● **GOAL OF THE EXERCISE**: Scan the records below. Copy every line in which the word "agent" appears.

PROVIDED MATERIAL START

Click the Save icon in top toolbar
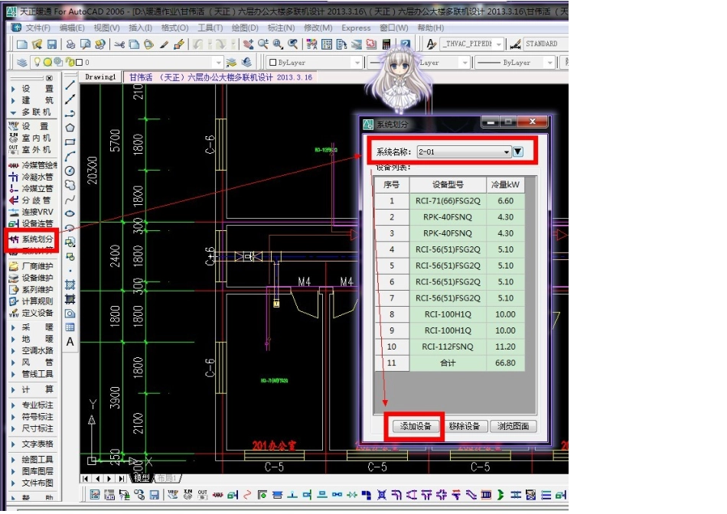The width and height of the screenshot is (727, 514). tap(52, 44)
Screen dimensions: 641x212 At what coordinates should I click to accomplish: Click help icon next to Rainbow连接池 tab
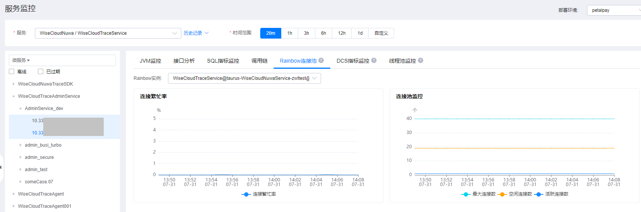pos(321,60)
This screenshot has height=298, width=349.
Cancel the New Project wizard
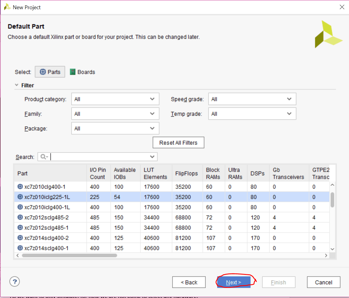pyautogui.click(x=323, y=282)
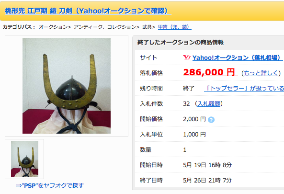This screenshot has height=194, width=284.
Task: Click 武具 in the category path
Action: [147, 27]
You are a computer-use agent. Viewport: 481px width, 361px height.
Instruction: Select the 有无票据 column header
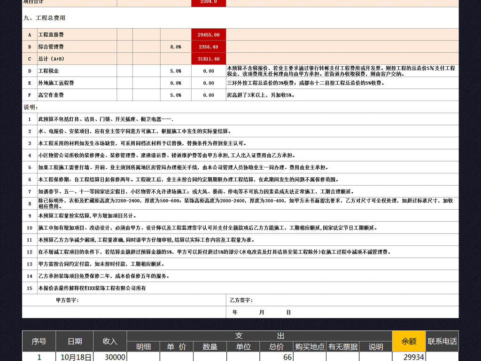(343, 347)
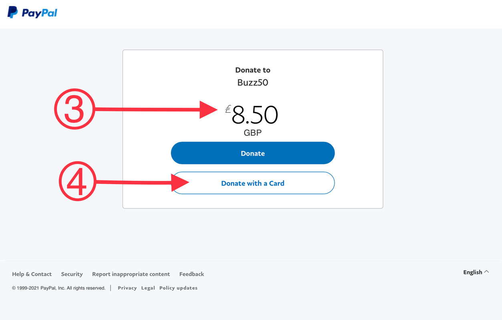Open the Feedback footer link
The image size is (502, 320).
click(192, 274)
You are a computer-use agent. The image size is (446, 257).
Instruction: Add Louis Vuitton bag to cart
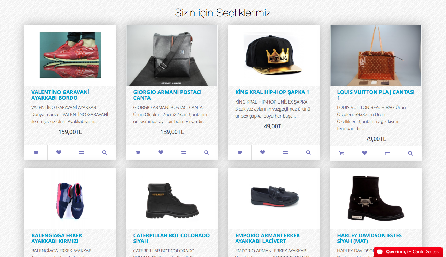(x=341, y=153)
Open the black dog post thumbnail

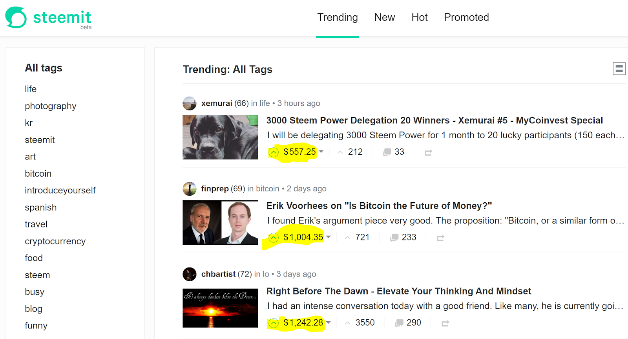click(x=220, y=137)
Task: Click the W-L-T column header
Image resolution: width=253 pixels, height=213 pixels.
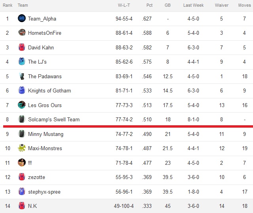Action: tap(124, 5)
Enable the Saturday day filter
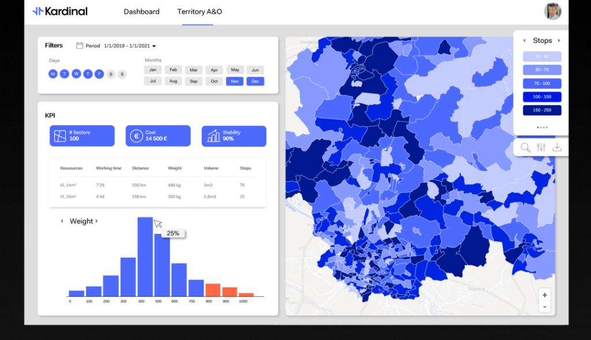The image size is (591, 340). [110, 74]
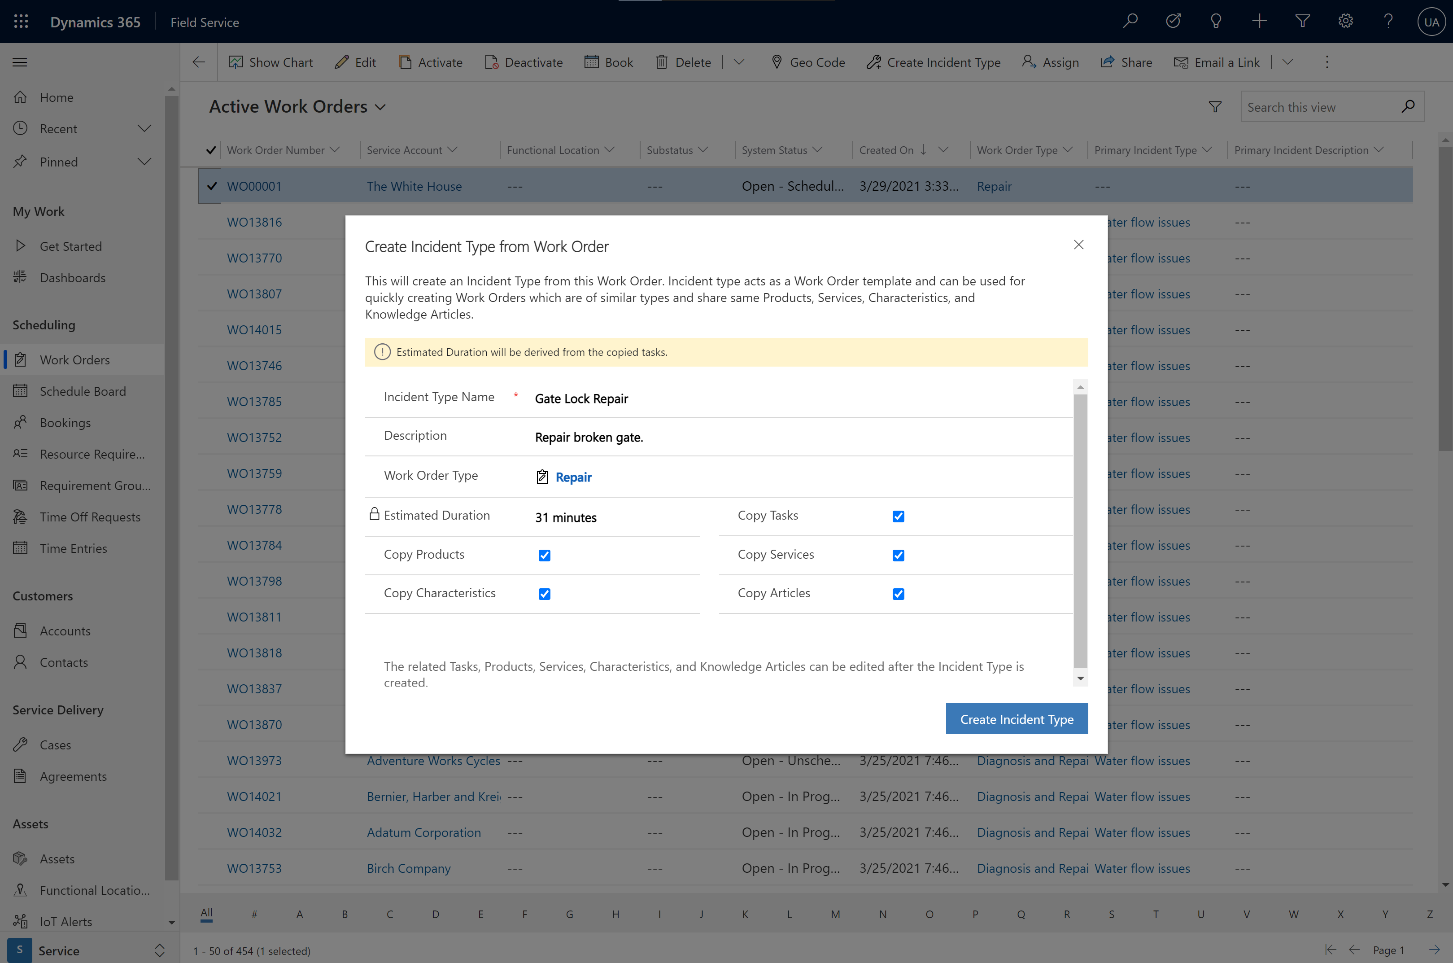Click the WO00001 work order link
Screen dimensions: 1453x963
tap(254, 185)
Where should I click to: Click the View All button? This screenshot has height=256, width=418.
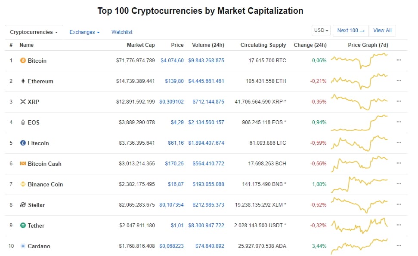[382, 30]
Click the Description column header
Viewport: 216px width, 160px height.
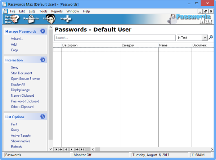point(70,45)
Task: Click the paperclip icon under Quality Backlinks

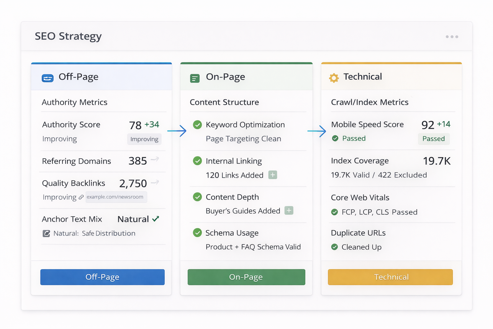Action: click(81, 197)
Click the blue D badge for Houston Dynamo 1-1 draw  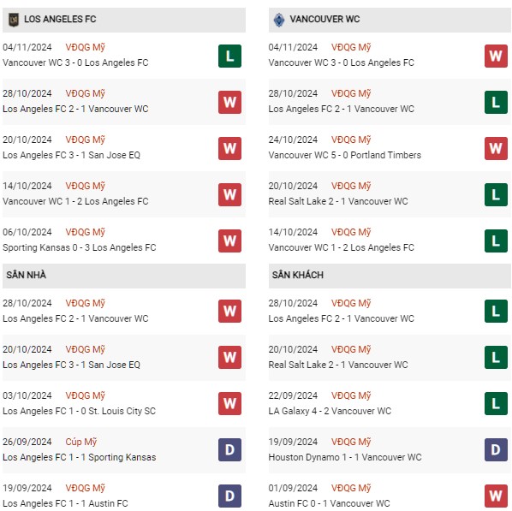(496, 449)
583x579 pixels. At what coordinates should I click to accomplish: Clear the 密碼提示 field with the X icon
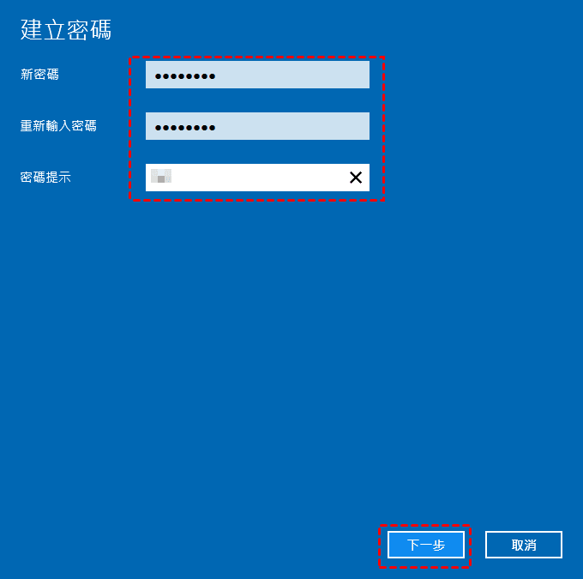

PROVIDED MATERIAL END

● **OUTPUT BELOW**:
You are a computer-use agent. Viewport: 481px width, 361px height.
You are a computer-use agent. The image size is (446, 257).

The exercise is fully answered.